People say that whether you use a logarithmic scale or a linear one for the development of national debt, the world population or the global climate depends on what you want to show. Wrong, we say. Linear scales regularly mislead.
The amount of debt accumulated by the USA concerns us, too. Or rather the charts about it that are in circulation. We say they are wrong, and in a very fundamental way. Because they are not adjusted for inflation, because they do not show economic growth in comparison, because presidents are inserted as explanatory variables in a manner that simplifies and distorts – and because they have a linear scale. All of this makes them “panic charts” that add fuel to the flames and cause damage instead of leading to a much needed levelheaded debate. But slow down.
Incidentally: The Spiegel online chart resembles the very first chart on national debt down to the last detail. The latter is over 200 years old and was created by William Playfair (1759-1823).
Same speed, same slope
First of all: When we look at developments, what do we want to know? A development can stagnate. It can go up and down. That in turn can happen more quickly or more slowly, and take longer or not so long. The fascinating thing about a line chart is that it shows the entire sequence of ups and downs, as well as the speed of the movements. Line charts are speed charts. But not if the Y-axis is linearly scaled. Then it depends on the absolute height of the values as to whether or not the same speed is also shown the same way.
Logarithmically scaled: The data from the graphic from above. Source: Bissantz & Company GmbH, data: White House/Office of Management and Budget, Table 7.1: Federal Debt at the End of Year: 1940–2016.
We’ve already had that a few times, and it can’t be said often enough: In order to see differences in speed, the Y-axis must be logarithmically scaled.
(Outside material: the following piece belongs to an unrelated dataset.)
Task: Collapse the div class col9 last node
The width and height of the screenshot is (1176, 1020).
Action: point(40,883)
An identical line slope then indicates an identical relative change and identical speed. Comparing these two charts reveals these differences in a striking manner. We may not be able to save the world this way either, but the fact that German companies present potentially record-breaking half-yearly figures and the DAX index then crashes also has to do with how we see the future and how it is presented to us.
It depends. Really?
Sometimes objections are raised to logarithmic scales by claiming that it depends on what you want to show. After all, a logarithmic Y-axis does not readily indicate whether the absolute change at various times was identical. True. But when do we want to know that anyway? When do we want to see the rate of the absolute change?
Although the development of the debt in the USA in absolute terms certainly is a dizzying eye-catcher, it is meaningless if there is no relationship to the gross domestic product. Garnishing the chart with the presidents suggests that the debt problem is primarily linked to who was in office at the time and has only more recently taken a dynamic turn for the worse. Our second redesign shows how misleading it is to superimpose the presidents.
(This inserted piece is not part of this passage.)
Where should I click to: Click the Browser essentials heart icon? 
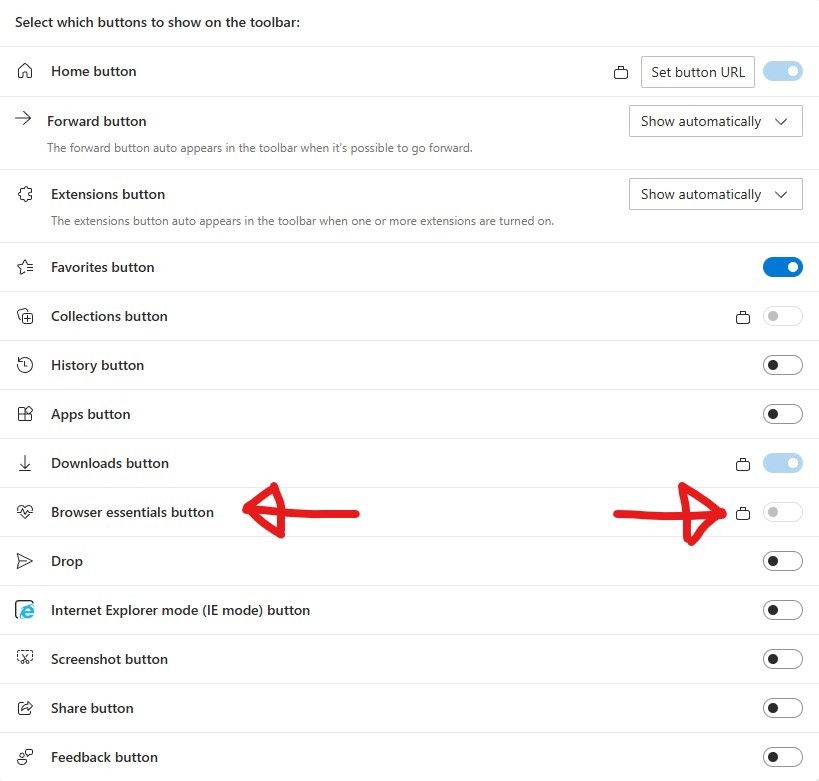pyautogui.click(x=23, y=512)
Normalized: Change in level of debt during the term in office, first year (Jahr 1) of each legislation period = 100.
What is the correct way to scale?
In general, showing the development of dimensions in absolute terms with linear scales quickly becomes a problem when dimensions with a large range are involved. Even if the key reference dimension is familiar to all the readers and it remains constant over the period under consideration. Let’s assume, for simplification purposes, that the Earth’s resources are finite and that we don’t have many more ideas in the future. Population growth will then hit a constant denominator. However, since we can only guess at the absolute upper limit of humans that the planet is capable of supporting, the denominator is not as constant as it initially appeared. Therefore, the rate of change in growth also interests us here again, independently of the absolute level.
Long, linear, and constant: A guaranteed panic chart
Anyone who thinks up a dimension whose development in absolute terms needs to be shown without being compared to another dimension should note the following: In the case of long periods, low initial values, and constant growth, a panic chart will always result that is flat for a long time at the start, and then becomes steeper and steeper until it is virtually vertical and goes through the roof. Our eyes will barely be able to avoid seeing this steepening as anything other than the reaching of a critical limit.
Then two absolute dimensions side by side
Very well, proponents of linear scaling might argue, then we’ll show the US debts and the gross domestic product in the same chart so that we have our comparison. That’s not much good either, as we have seen before with US figures. Since both dimensions start at different levels, what appears to be a parallel development would be equally misleading.
As I simply cannot come up with an absolute dimension for business purposes where the development of the absolute growth would be enlightening, I will proceed as follows:
- If I have two or more dimensions for comparison, I use our little lie-chart detector to check whether a linear scale would lead to distortions and I therefore need to use a logarithmic scale.
- If I have just one dimension, I take two contrasting segments from the development and can likewise use the lie-chart detector.
Pretty tricky. Therefore, it’s never wrong with logarithmic scales, and rarely right with linear ones. We will have a look at whether that also applies to percentage values in the near future.